Originally Posted by *BellinghamCrunchie*
It will just make your kids feel bad, and probably make you feel bad, too, and it won't effect their behavior, except to possibly subdue them for a few hours with sadness, grief, and shame.

...or anger.

For a lot of mamas here, including me, GD means relying less (or not at all) on punitive measures. Taking away a huge piece of their holiday may give them more "material" to lash out with. Even if it does change their behavior, the change would most likely be temporary. It doesn't address the underlying issues, and could create more.


----------



## Gracefulmom (Apr 25, 2002)

We're having exactly that problem at our house, too. And I've had thoughts of not giving out the gifts, too.

But... we will be opening gifts.

Because 1- forgiveness/grace are BIG deals in our family: our mission statement, I'd say, 2- they get so many gifts from other people that I can't always be on top of it, and 3- they're excited with all this celebration going on and I can't expect them to just "behave" all the time.

We'll have plenty of time to calm things down after the new year.

*Good idea about serving buffet style... I'm going to start that!


----------



## mz_libbie22 (Nov 8, 2004)

I wouldn't deny them gifts for being lazy about chores but the name calling is another story imo.
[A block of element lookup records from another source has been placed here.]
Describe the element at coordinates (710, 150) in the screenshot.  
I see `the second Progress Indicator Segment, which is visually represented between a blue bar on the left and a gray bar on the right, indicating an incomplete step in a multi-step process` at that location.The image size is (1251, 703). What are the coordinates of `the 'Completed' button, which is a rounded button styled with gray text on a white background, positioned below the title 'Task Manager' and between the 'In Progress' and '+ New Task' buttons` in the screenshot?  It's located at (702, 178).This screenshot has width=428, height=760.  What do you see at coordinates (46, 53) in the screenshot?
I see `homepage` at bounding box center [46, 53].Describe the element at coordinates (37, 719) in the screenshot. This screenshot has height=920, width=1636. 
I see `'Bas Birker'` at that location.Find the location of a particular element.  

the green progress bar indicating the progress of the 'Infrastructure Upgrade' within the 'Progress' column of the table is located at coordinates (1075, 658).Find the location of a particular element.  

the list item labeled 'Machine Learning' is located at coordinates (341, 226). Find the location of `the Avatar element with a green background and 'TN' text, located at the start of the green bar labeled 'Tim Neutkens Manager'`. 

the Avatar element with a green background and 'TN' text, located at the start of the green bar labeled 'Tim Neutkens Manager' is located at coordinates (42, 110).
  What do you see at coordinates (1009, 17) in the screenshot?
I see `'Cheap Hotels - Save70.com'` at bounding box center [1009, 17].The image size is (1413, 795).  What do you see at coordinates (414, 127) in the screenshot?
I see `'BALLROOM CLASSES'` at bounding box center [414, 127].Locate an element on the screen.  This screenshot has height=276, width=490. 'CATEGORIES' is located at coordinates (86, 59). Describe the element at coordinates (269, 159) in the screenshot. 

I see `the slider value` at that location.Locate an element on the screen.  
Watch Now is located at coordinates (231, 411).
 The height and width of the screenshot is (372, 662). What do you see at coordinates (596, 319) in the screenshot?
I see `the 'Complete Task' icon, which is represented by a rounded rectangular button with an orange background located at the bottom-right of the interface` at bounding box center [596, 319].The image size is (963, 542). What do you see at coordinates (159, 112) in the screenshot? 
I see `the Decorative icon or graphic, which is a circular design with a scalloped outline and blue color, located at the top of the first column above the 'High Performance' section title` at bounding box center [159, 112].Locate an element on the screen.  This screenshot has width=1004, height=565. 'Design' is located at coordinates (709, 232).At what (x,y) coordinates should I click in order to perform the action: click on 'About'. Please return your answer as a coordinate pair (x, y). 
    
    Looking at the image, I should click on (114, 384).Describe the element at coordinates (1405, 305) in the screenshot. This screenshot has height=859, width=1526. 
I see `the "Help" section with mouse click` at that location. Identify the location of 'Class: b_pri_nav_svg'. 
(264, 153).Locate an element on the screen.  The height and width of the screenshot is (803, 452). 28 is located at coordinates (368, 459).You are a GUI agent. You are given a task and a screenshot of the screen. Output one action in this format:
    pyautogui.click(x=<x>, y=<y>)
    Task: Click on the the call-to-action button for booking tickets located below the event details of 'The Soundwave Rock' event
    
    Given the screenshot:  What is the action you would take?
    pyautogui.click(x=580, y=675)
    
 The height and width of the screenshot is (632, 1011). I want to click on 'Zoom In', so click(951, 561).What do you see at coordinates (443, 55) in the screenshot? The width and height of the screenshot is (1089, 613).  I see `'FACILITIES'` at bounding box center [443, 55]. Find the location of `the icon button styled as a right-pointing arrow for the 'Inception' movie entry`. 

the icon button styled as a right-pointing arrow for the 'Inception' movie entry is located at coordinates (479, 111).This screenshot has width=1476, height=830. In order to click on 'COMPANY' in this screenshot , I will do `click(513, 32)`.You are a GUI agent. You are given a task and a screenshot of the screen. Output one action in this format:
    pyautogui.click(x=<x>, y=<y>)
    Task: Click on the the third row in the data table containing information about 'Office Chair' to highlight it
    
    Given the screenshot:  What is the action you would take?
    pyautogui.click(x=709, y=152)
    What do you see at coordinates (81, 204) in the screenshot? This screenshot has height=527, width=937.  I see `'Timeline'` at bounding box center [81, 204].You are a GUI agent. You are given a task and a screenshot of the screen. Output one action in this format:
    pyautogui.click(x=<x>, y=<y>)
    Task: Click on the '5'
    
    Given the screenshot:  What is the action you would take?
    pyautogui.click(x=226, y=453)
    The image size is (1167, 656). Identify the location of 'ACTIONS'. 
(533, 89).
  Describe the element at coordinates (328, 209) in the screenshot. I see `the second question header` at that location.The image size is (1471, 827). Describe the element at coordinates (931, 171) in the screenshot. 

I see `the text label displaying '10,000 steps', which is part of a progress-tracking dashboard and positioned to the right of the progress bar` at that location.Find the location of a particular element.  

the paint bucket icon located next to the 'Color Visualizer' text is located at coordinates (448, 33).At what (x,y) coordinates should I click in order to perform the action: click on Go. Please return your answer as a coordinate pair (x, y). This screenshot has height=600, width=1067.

There's just no way I go out and buy toys for a kid that treated me like dirt. Nope. Wouldn't happen. If I were you I'd put that money towards a nice family activity for Xmas or you could take the kids out to do voluteer work. I wouldn't create a "punishment" for them by not buying presents, I'd say "we are going to do something different this year and do something together as a family to reconnect with eachother."


----------



## alicia622 (May 8, 2005)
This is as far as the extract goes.